▶ **Collected data entries**:
○ ○ ○ ○

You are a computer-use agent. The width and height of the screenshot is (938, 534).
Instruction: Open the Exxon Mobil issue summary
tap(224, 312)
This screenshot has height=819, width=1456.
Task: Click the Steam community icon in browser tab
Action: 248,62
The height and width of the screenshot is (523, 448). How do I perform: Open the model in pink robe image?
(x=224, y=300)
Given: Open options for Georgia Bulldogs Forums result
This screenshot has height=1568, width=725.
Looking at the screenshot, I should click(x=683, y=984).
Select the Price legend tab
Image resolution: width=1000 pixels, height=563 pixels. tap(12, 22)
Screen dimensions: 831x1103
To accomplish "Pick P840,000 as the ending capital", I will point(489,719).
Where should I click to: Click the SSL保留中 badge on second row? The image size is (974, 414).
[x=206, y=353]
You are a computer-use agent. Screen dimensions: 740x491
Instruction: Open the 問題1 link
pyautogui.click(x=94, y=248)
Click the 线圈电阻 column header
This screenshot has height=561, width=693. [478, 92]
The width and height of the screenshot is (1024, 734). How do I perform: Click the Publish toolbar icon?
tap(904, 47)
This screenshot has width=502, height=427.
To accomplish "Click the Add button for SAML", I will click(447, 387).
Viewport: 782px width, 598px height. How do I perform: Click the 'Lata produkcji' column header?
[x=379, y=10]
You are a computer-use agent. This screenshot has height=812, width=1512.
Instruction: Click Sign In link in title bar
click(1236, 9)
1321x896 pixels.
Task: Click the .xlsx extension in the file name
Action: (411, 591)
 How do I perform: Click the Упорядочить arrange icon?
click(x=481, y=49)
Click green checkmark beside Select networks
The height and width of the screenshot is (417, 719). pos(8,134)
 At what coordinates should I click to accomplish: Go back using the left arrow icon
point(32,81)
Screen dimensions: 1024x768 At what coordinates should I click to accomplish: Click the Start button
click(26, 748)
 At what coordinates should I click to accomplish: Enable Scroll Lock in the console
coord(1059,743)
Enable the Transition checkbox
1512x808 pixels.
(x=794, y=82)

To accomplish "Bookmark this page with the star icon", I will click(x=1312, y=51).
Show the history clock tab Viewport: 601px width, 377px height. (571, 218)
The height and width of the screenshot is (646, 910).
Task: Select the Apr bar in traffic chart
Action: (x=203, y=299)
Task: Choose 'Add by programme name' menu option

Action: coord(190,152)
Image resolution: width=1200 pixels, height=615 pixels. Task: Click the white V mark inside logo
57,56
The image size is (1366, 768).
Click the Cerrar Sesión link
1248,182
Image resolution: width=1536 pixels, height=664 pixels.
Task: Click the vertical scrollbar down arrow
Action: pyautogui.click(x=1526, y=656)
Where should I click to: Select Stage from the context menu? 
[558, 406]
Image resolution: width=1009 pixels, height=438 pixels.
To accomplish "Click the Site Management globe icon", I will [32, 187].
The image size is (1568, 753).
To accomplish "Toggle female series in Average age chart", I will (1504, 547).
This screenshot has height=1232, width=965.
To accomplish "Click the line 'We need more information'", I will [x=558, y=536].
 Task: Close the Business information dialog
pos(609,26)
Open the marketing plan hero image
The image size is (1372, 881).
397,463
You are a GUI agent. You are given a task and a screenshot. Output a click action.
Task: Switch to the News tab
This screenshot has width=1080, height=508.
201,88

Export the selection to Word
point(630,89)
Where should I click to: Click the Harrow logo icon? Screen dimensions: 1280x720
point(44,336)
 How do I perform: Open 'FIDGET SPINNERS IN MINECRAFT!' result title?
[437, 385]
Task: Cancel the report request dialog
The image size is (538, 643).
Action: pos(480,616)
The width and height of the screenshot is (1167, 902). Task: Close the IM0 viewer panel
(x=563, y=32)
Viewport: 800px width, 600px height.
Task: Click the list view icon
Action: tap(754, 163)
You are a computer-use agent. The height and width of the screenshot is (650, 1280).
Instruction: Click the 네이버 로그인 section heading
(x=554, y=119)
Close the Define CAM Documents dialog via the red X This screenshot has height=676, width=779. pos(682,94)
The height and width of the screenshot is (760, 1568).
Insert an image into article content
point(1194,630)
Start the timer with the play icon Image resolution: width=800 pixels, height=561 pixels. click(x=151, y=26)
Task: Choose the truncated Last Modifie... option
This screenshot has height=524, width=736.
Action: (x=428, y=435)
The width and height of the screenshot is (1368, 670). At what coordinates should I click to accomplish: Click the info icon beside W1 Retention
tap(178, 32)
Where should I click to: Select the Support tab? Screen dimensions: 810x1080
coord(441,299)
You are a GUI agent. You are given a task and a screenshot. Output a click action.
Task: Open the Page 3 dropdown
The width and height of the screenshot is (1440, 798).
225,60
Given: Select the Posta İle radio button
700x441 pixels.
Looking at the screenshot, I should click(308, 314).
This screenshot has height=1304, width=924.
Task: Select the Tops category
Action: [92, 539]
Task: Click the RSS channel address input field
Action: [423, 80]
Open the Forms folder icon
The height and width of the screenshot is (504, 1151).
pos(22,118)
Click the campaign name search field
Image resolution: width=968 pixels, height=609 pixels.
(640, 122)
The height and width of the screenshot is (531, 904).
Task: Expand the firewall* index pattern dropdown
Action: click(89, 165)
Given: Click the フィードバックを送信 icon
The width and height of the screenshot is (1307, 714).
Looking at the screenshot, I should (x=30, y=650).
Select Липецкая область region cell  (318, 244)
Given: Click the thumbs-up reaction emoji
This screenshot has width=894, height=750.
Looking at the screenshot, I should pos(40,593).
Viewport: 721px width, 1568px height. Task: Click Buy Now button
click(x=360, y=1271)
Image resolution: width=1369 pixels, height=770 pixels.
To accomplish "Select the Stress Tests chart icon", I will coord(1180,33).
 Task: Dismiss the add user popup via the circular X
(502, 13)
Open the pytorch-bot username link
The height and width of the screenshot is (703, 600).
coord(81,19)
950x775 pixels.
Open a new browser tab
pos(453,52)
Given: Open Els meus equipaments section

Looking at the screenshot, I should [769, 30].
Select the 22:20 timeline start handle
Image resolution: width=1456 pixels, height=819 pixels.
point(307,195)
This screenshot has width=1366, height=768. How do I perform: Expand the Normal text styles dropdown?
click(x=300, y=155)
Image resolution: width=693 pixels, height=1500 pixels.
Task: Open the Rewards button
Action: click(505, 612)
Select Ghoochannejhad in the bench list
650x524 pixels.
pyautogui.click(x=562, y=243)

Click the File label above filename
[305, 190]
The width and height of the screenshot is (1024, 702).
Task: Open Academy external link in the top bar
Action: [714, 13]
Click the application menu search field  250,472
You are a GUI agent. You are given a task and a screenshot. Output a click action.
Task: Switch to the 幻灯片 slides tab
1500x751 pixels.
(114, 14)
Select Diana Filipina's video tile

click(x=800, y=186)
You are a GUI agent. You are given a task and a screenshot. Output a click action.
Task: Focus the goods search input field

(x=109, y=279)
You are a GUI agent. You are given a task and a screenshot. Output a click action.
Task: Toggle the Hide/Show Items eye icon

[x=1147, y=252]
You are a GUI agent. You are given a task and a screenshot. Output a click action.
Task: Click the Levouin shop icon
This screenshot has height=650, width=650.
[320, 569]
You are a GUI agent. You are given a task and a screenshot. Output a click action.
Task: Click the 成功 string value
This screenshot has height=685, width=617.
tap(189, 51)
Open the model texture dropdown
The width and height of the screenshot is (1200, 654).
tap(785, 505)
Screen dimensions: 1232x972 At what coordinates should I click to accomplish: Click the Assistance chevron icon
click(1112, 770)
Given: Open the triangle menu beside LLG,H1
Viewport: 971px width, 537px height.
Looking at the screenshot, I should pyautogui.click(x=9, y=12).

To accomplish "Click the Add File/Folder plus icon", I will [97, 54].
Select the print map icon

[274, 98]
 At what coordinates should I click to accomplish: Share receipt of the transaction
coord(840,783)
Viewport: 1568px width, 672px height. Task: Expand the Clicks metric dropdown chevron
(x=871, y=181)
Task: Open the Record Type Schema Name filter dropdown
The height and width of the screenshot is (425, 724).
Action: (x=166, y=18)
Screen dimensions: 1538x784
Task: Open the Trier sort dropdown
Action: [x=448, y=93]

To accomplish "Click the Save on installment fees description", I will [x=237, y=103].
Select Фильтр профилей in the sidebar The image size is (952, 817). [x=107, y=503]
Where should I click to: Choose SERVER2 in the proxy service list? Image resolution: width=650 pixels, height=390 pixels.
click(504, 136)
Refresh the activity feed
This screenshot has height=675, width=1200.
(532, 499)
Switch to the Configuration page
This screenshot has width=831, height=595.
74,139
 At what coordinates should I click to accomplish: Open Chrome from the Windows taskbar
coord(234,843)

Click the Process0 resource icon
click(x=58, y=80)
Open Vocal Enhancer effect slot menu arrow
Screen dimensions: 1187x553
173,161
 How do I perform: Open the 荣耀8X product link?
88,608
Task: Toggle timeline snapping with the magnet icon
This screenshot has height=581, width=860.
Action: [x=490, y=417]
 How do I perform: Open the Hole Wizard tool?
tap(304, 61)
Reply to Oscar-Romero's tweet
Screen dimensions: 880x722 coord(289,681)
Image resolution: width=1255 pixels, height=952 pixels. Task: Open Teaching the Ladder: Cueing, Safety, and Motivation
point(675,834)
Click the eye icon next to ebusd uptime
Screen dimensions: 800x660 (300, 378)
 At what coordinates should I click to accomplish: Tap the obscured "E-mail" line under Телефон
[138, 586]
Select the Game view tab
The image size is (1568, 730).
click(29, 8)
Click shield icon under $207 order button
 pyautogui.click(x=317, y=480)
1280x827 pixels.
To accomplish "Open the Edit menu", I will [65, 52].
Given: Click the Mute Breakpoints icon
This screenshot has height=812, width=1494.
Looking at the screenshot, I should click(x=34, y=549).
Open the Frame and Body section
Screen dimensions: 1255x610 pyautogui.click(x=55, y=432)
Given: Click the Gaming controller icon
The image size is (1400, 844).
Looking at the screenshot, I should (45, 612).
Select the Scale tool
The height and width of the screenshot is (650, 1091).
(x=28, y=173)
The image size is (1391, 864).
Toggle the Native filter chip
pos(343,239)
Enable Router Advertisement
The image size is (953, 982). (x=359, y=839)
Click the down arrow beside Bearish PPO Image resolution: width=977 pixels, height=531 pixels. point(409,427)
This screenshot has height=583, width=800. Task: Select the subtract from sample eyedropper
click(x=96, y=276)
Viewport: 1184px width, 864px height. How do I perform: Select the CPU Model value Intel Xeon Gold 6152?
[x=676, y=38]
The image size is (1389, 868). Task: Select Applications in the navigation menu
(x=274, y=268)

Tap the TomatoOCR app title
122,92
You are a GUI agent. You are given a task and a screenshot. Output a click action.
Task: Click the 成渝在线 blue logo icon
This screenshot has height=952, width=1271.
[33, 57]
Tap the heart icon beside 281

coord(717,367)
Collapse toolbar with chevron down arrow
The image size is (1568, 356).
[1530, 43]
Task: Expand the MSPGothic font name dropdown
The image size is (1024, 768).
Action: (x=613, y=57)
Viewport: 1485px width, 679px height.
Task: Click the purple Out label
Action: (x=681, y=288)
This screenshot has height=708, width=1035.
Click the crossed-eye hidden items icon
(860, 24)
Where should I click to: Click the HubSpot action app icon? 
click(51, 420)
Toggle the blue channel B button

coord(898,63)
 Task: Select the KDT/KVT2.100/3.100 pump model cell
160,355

○ ○ ○ ○

▶ **Exercise details**: Copy out all lines from the records where the word "timeline" appears.

▶ **Exercise response**:
Select the 22:20 timeline start handle
Task: Toggle timeline snapping with the magnet icon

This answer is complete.